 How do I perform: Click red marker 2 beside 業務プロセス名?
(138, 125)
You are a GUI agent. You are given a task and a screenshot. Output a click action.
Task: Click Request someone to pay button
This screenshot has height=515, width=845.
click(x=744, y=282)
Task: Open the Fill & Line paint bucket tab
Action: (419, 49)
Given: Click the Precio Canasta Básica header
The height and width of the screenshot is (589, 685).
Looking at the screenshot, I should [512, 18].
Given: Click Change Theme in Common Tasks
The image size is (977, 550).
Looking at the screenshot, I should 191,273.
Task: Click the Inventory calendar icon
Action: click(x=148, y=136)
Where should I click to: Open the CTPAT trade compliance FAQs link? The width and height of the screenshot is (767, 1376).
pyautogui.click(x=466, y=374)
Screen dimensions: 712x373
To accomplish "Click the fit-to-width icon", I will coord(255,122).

**WHAT IS EXPECTED:** Whatever appears in the material must be set down again, word for word.

**SOLUTION:**
 How do I perform: Click red marker 2 beside 業務プロセス名?
(138, 125)
You are a GUI agent. You are given a task and a screenshot. Output a click action.
Task: Click Request someone to pay button
This screenshot has height=515, width=845.
click(x=744, y=282)
Task: Open the Fill & Line paint bucket tab
Action: (419, 49)
Given: Click the Precio Canasta Básica header
The height and width of the screenshot is (589, 685).
Looking at the screenshot, I should [512, 18].
Given: Click Change Theme in Common Tasks
The image size is (977, 550).
Looking at the screenshot, I should 191,273.
Task: Click the Inventory calendar icon
Action: click(x=148, y=136)
Where should I click to: Open the CTPAT trade compliance FAQs link? The width and height of the screenshot is (767, 1376).
pyautogui.click(x=466, y=374)
Screen dimensions: 712x373
To accomplish "Click the fit-to-width icon", I will coord(255,122).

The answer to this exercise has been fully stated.